Berdasarkan derajat nyeri dikelompokkan
menjadi :
1)
Nyeri ringan adalah nyeri hilang
timbul, terutama saat beraktivitas
sehari hari dan menjelang tidur.
2)
Nyeri sedang adalah nyeri
terus-menerus, aktivitas terganggu yang
hanya hilang bila penderita tidur.
3)
Nyeri berat adalah nyeri terus menerus
sepanjang hari, penderita tidak
dapat tidur dan sering terjaga akibat nyeri.
D.
Anatomi
dan Fisiologi Nyeri
Salah satu sistem
saraf yang paling penting adalah menyampaikan informasi tentang ancaman
kerusakan tubuh. Saraf yang dapat mendeteksi nyeri tersebut dinamakan
nociception.
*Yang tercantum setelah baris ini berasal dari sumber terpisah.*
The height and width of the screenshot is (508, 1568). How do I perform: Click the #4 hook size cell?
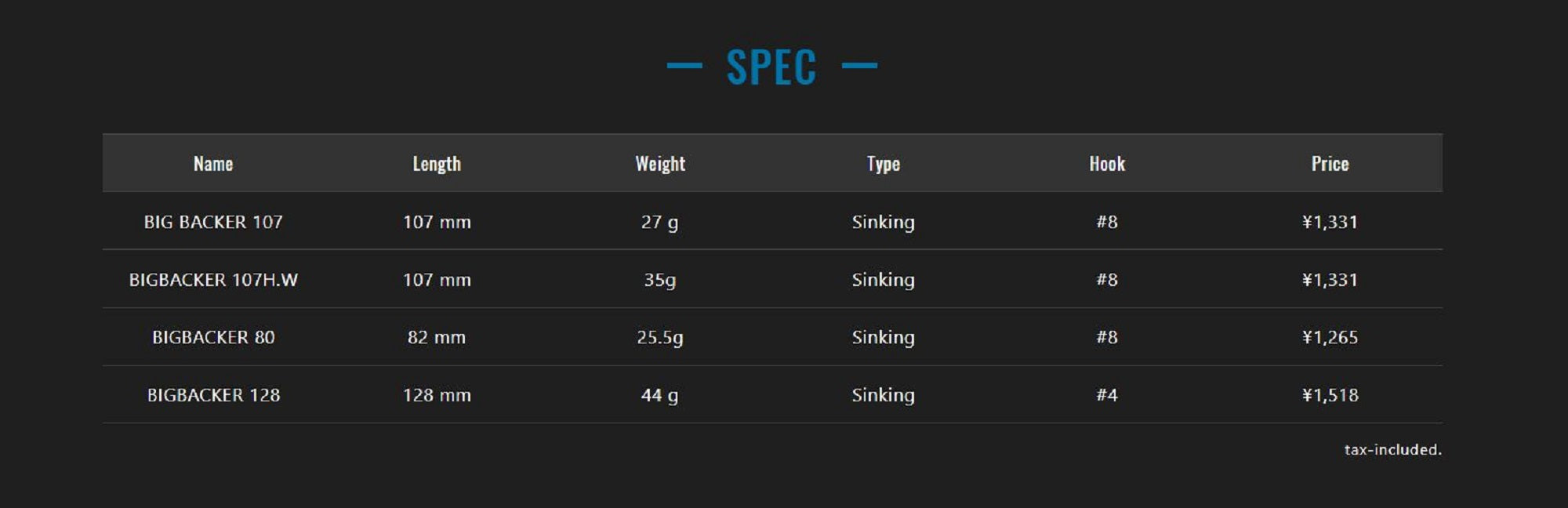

Nociception termasuk menyampaikan informasi perifer dari reseptor
khusus pada jaringan (nociseptors) kepada struktur sentral pada otak Sistem
nyeri mempunyai beberapa komponen:
a. Reseptor
khusus yang disebut nociseptors, pada sistem saraf perifer, mendeteksi dan menyaring
intensitas dan tipe stimulus noxious. (orde 1)
b. Saraf
aferen primer (saraf A-delta dan C) mentransmisikan stimulus noxious ke CNS.
c. Kornu
dorsali medulla spinalis adalah tempat dimana terjadi hubungan antara serat
aferen primer dengan neuron kedua dan tempat kompleks hubungan antara local
eksitasi dan inhibitor interneuron dan tarktus desenden inhibitor dari otak.
d. Traktus
asending nosiseptik (antara lain traktus spinothalamikus lateralis dan
ventralis) menyampaikan signal kepada area yang lebih tinggi pada thalamus.
(orde 2)
e. Traktus
thalamo-kortikalis yang menghubungkan thalamus sebagai pusat relay sensibilitas
ke korteks cerebralis pada girus post sentralis. (orde 3)
f. Keterlibatan
area yang lebih tinggi pada perasaan nyeri, komponen afektif nyeri, ingatan
tentang nyeri yang dihubungkan dengan respon motoris.
g. Sistem
inhibitor desenden mengubah impuls nosiseptik yang datang pada level medulla
spinalis.
E.
Patofisiologi
Nyeri
Bila terjadi kerusakan jaringan/ancaman
kerusakan jaringan tubuh, seperti pembedahan akan menghasilkan sel-sel rusak
dengan konsekuensi akan mengeluarkan zat-zat kimia bersifat algesik yang
berkumpul sekitarnya dan dapat menimbulkan nyeri. Akan terjadi pelepasan
beberapa jenis mediator seperti zat-zat algesik, sitokin serta produk-produk
seluler yang lain, seperti metabolit eicosinoid, radikal bebas dan lain-lain.
Mediator-mediator ini dapat menimbulkan efek melalui mekanisme spesifik.
F.
Mekanisme
Nyeri
Nyeri merupakan suatu bentuk peringatan
akan adanya bahaya kerusakan jaringan. Pengalaman sensoris pada nyeri akut
disebabkan oleh stimulus noksius yang diperantarai oleh sistem sensorik
nosiseptif. Sistem ini berjalan mulai dari perifer melalui medulla spinalis,
batang otak, thalamus dan korteks serebri. Apabila telah terjadi kerusakan
jaringan, maka sistem nosiseptif akan bergeser fungsinya dari fungsi protektif
menjadi fungsi yang membantu perbaikan jaringan yang rusak.
Nyeri inflamasi merupakan salah satu
bentuk untuk mempercepat perbaikan kerusakan jaringan. Sensitifitas akan
meningkat, sehingga stimulus non noksius atau noksius ringan yang mengenai
bagian yang meradang akan menyebabkan nyeri. Nyeri inflamasi akan menurunkan
derajat kerusakan dan menghilangkan respon inflamasi.